Pre-Adoption Rescue Story
Hello, Americans! My name is Macha and I am ready to be your friend for life, loving and true! I’ve traveled a rocky road from my birth in a car park in India to my arrival here in Chicago, and am sooooo ready to settle in to a wonderful and safe life off the streets with you.
Back before I can remember, some kind people discovered my mother Ella with a litter of tiny puppies, in a car park in Gurgaon, India, not too far from New Delhi. These human friends brought my mother food and kept her safe as best as they could. In early May, one of the people, Patricia, brought me, Macha, and my sisters Douchka and Lola to her apartment where she had a nice terrace for us to play and rest. She took us to the vet, where we were spayed, and successfully treated for skin infections. The three of us are special girls, each with our own distinctive beauty and lovely temperaments.
On June 25, when we were all healthy and full recovered, we were returned to the car park, joining our mother Ella. Even though we were being reunited as a street dog family, it was sad, hard day for Patricia, who had tried her best, without luck, to find us adoptive homes. Our friends continued to visit us to bring us food and make sure we were ok. Unfortunately, even with our guardian angels watching over us, I was hit by a car and left to suffer, like so many street dogs living amidst cars and careless drivers. When Patricia found me on October 1, I wasn’t using my back leg. It was very swollen and hurt so much! Patricia immediately took me to the vet, and the xray showed I had a bad fracture, so she brought me back to her house for treatment and recuperation. My sisters were sad to see me go.

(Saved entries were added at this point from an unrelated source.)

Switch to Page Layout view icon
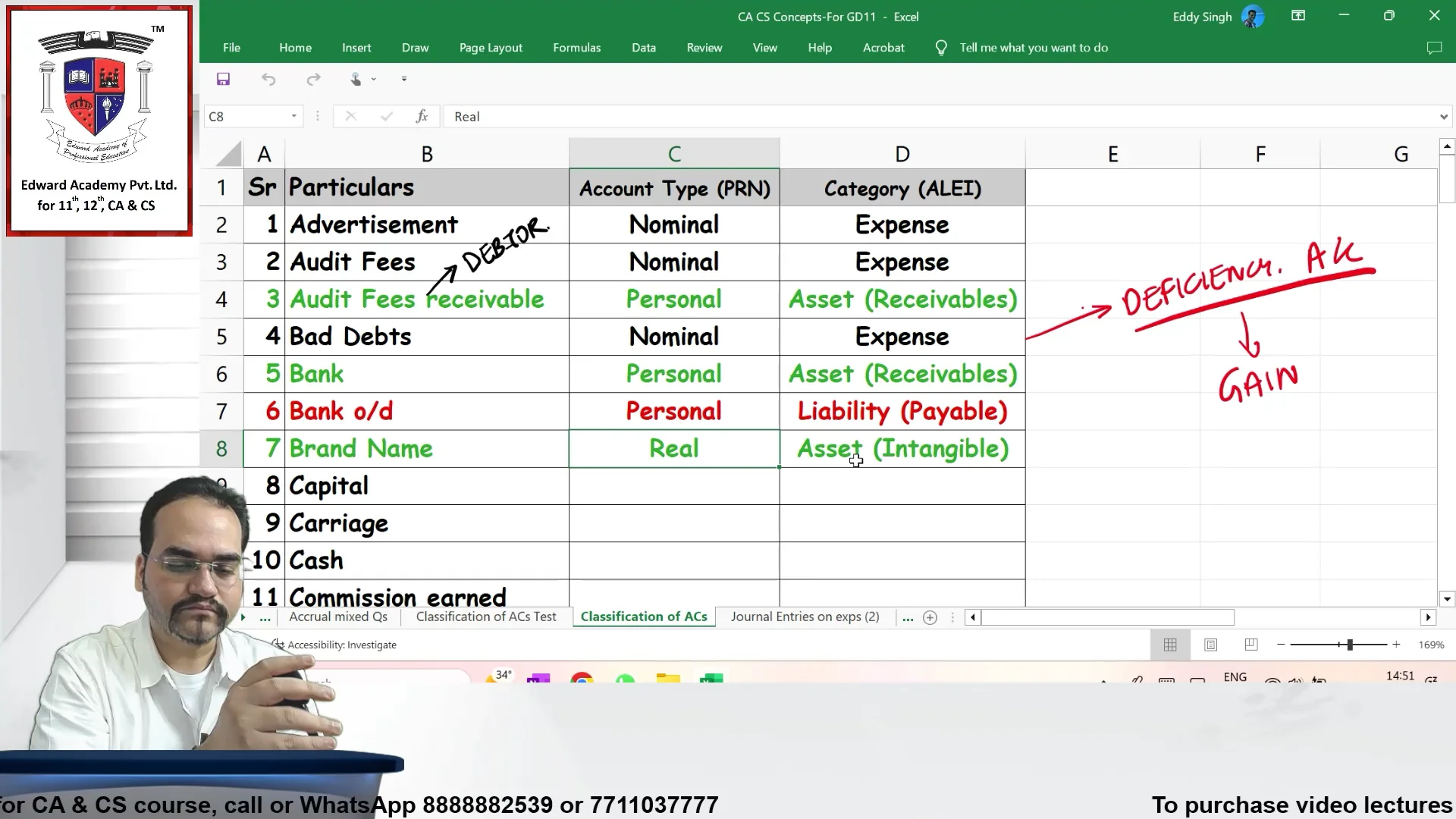 [1211, 645]
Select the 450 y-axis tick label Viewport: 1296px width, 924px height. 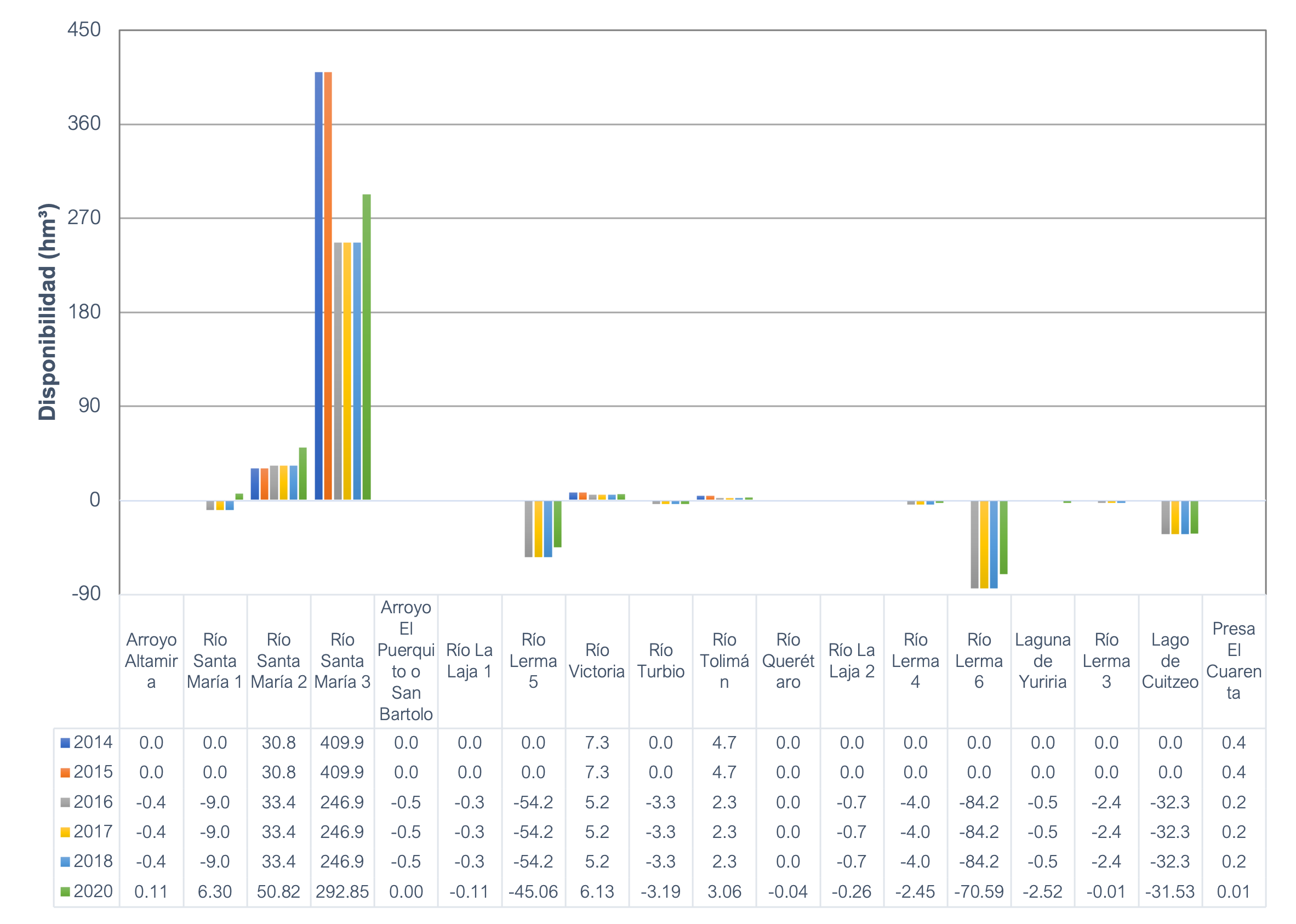pos(84,30)
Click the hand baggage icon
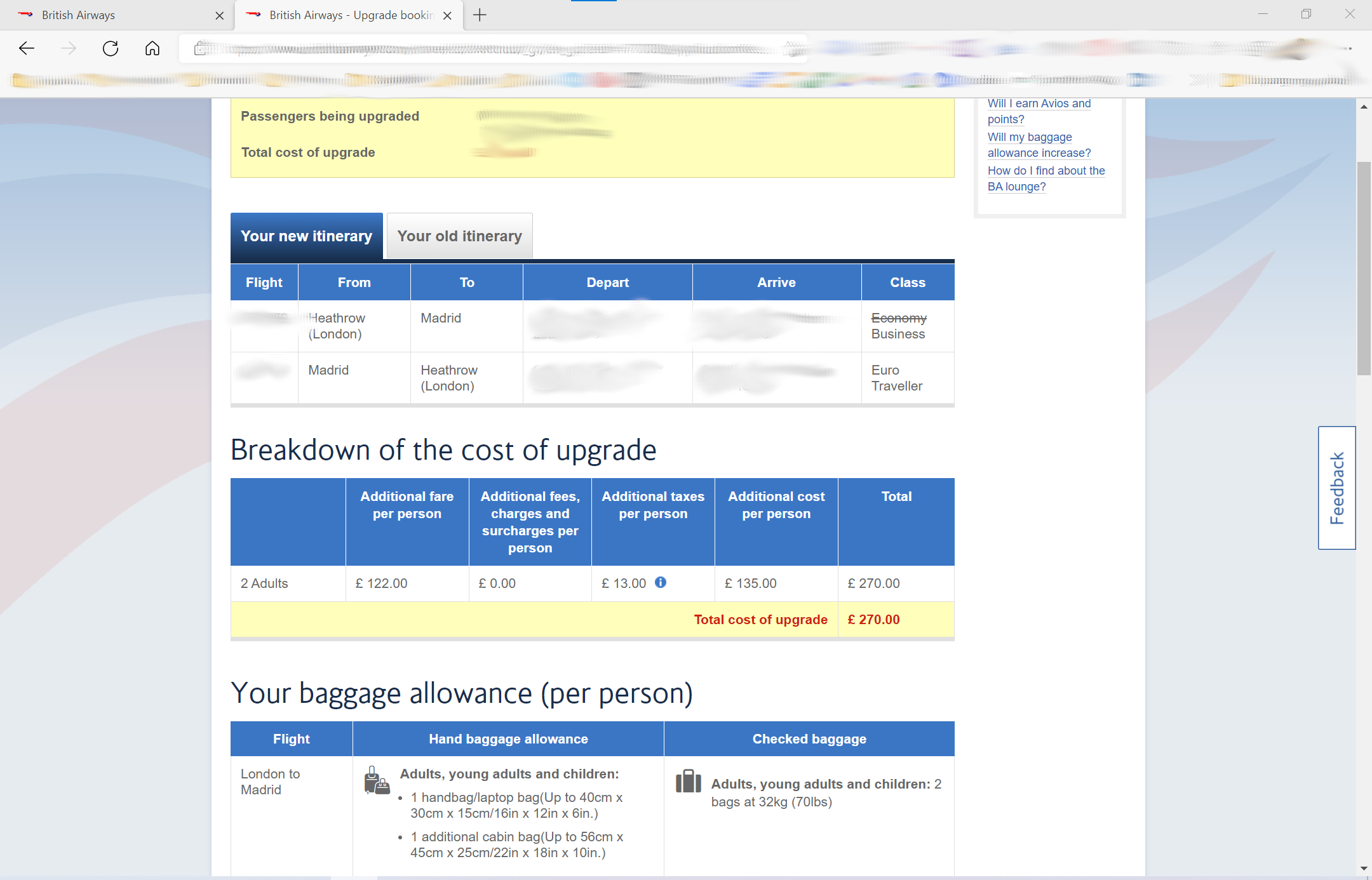 [377, 780]
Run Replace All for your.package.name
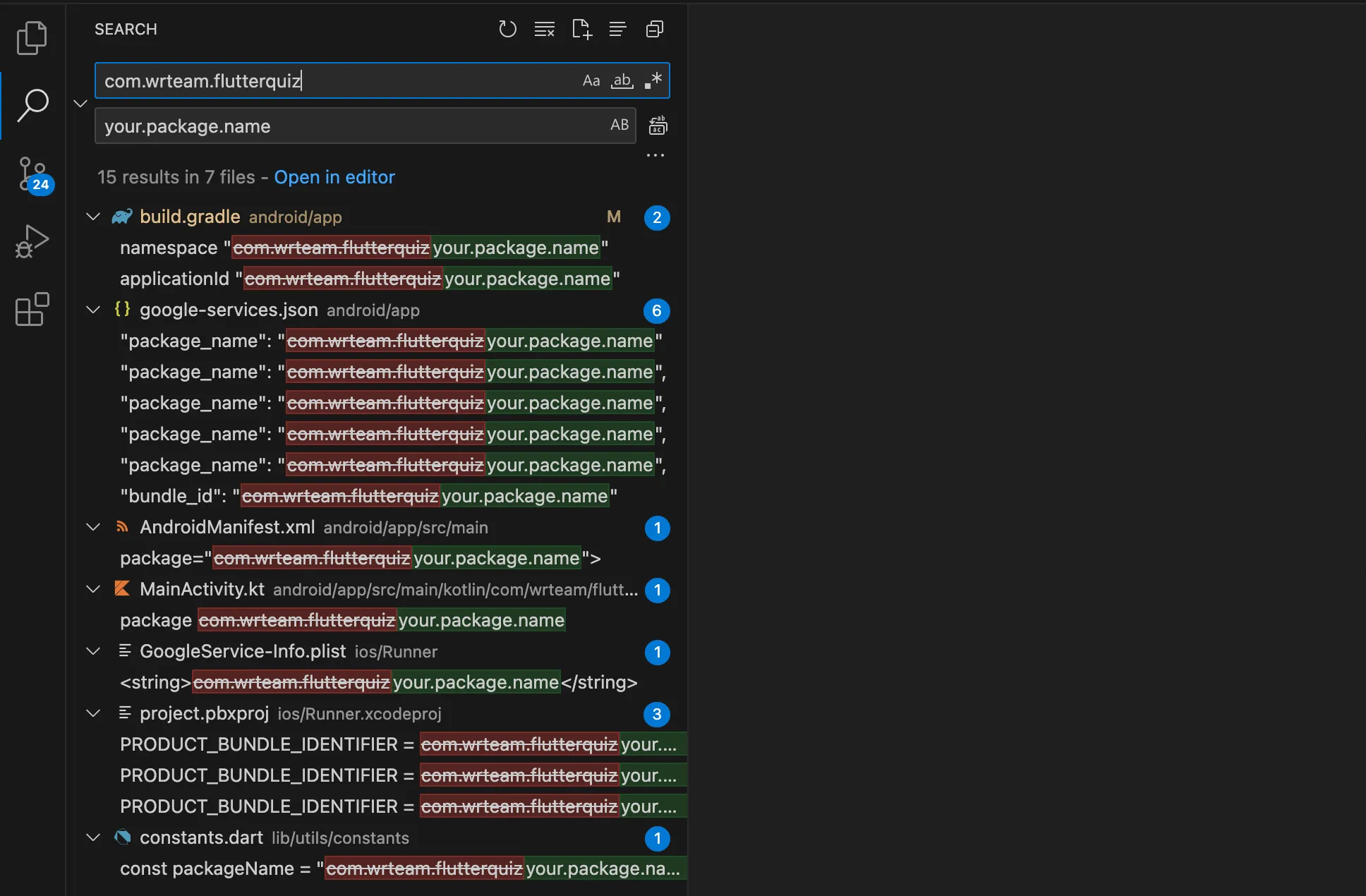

Patricia tells me that I am one of the sweetest dogs she has ever fostered, quiet and agreeable. My beguiling golden eyes, soft flop ears, and adorable facial markings will melt your heart. I love sleeping in the kitchen and playing in the garden with my other rescued friends. I’m potty trained and good on a leash. My leg fracture is healed, but I will probably always have a bit of a limp. Since I’ve been away from my territory for over 3 months, Patricia was worried that I wouldn’t be accepted by the other resident dogs; moreover, since I am such a loving girl, she says I deserve my own family and home. Now that I have flown to America to find my forever people, Patricia will have room to bring my sisters Douchka and Lola back in off the street. My biggest dream is for each of us to be safe and loved, for the rest of our lives.
Desi (day-see) —or Indian— Dogs live on the city and village streets of India. There are an estimated 260,000 street dogs just in the capital, New Delhi. Also called Indian Native Dogs or Pariah Dogs, these incredible animals are intelligent, good-looking, athletic, and full of character! In India, the dogs face extreme temperatures (damp, chilly winters and 115-degree summers), cars and other fast vehicles, disease, monsoons, and violence from people, as well as other street dogs. Some “community dogs” are sterilized, vaccinated, and fed by wonderful volunteers, while most street dogs experience indifferent cultural attitudes and survive on their own efforts and luck. Litters of pups are often drowned, buried alive, stoned, or removed from their mothers. Most citizens do not know about dog sterilization and vaccination, and if they do, many cite religious beliefs against spaying/neutering. In the cities, there is major cultural interest in the “superiority” of “purebreeds.” Unfortunately, even the labs, pugs, Dobermans, St. Bernards, boxers, and German Shepherds are frequently abandoned as many families do not have the funds, space, and knowledge about responsible long-term dog ownership. In recent years, compassion and interest towards the native street dogs is slowly, slowly developing, but there are not nearly enough potential adopters to welcome the huge number of rescued street dogs.